Prum Chantha protests with her autistic son Kak Sovannchhay, 16, outside Prey Sar prison, where he was later also imprisoned for posting comments critical of the government. Photograph: Heng Sinith/AP
Chantha’s son, who was arrested in June 2021, came home after five months in prison but her husband is still awaiting his case, one of four mass trials against opposition leaders and supporters that many see as Prime Minister Hun Sen’s attempt to stamp out growing dissent to his 37 years of rule. Chantha’s group, a rare voice of defiance in Cambodia, are known as the “Friday wives” for their weekly protests.
“Physically, they’re putting their lives and their bodies on the line,” says Theary Seng, a Cambodian-American lawyer and activist who is facing her own ongoing court proceedings.
“Here are 20 women with no weapons, holding signs, wearing T-shirts of their loved ones, being assaulted left and right.”
On a sweltering April morning the women wore wide-brimmed hats and white T-shirts bearing photos of their jailed family members as they marched down a busy road to sit on the grass verge outside the Australian embassy in Phnom Penh.

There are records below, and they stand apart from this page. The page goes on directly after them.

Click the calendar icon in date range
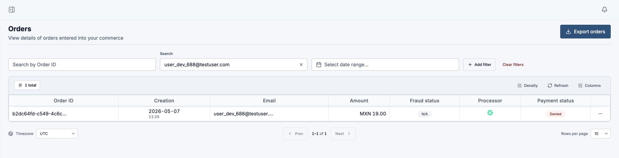 319,65
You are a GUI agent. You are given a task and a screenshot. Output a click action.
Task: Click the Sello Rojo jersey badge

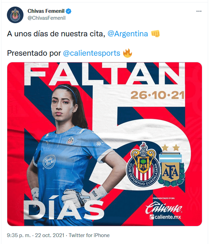pos(49,162)
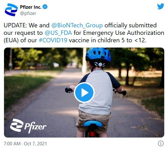
Task: Open the Oct 7, 2021 timestamp
Action: (36, 144)
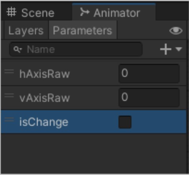Click the vAxisRaw reorder handle icon
The height and width of the screenshot is (175, 189).
tap(9, 96)
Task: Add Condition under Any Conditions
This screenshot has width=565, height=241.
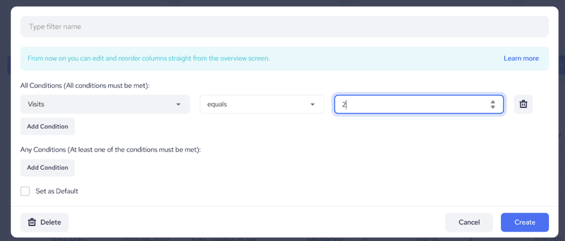Action: 47,168
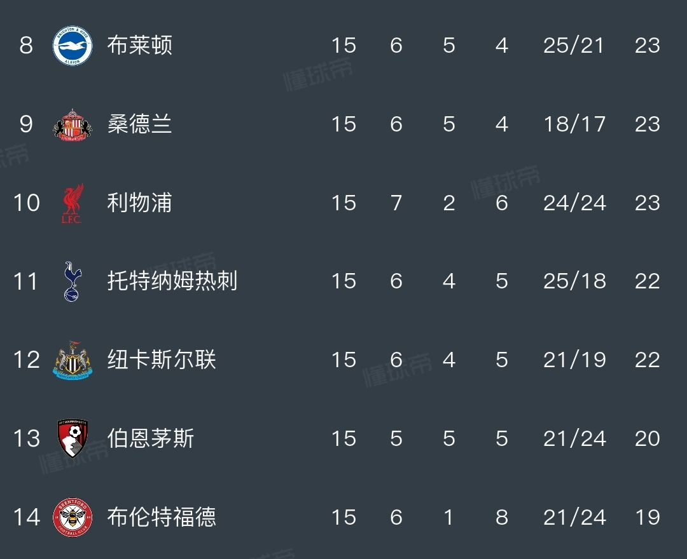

On 3 May, the closing arguments are expected at a hearing for about 60 of 130 activists whom the state has been prosecuting since 2020.
The protests follow a familiar arc: they rally in front of the municipal court or royal palace before delivering a petition to one of many embassies.
“We’re looking for democratic countries and signatories,” Chantha says. She has already met embassy officials from the US, Indonesia, the UK and the EU.
Members of the ‘Friday wives’ petitioning for their jailed husbands’ release in front of the Australian embassy in Phnom Penh. Photograph: Fiona Kelliher
When they first began, in June 2020, the Friday wives were very nervous, say Ouk Chanthy, a garment worker whose husband is serving a 44-month prison sentence. He was one of 20 people handed sentences of up to 10 years in mid-March. “I didn’t know how advocacy works,” she says. “The first time I joined the protest, I was scared the authorities would threaten me.”
I used to feel scared. They have threatened us, pushed us, pulled us, until all my fear was gone
Police have shoved and kicked the women countless times, threatened them with arrest and have violently removed them from public spaces. They meditate together before each protest and call out constant words of encouragement.
The day her husband was convicted, two guards confronted Chanthy as she held up his photo and dragged her along the ground until her palm bled.
“I used to feel scared,” she says, touching the place where she has a pale scar. “They have threatened us, pushed us, pulled us, until all my fear was gone.”
Mu Sochua, an exiled opposition leader, has watched the women from afar as they grew from a group of strangers to an unflinching mutual support network. Their message has also expanded to broader themes of democracy and freedom of expression.
Mu Sochua, vice-president of the Cambodia National Rescue party, calls for exiled leaders to be able to return to their homeland. Photograph: Achmad Ibrahim/AP
“It’s very clear that they have moved beyond fighting for themselves and their husbands – they have moved toward justice for all,” says Sochua. “Listening to their interviews, I hear that they don’t consider themselves as victims, but as real players, real leaders in bringing change.”
The group bears more than physical scars: members of Chantha’s family have blocked her on Facebook and on mobile phones to avoid being targeted by the authorities by association. Many of the women have struggled to find people who will employ them.
Chantha can afford to visit her husband once a week, squeezing her protests between trekking to the prison, caring for her son and helping her niece sell clothes. But she has no plans to stop.
“It’s unacceptable that families are subject to threats and intimidation,” she says. “The authorities assault us, shoot us, hit us, arrest us and threaten us – yet we cannot even criticise them.”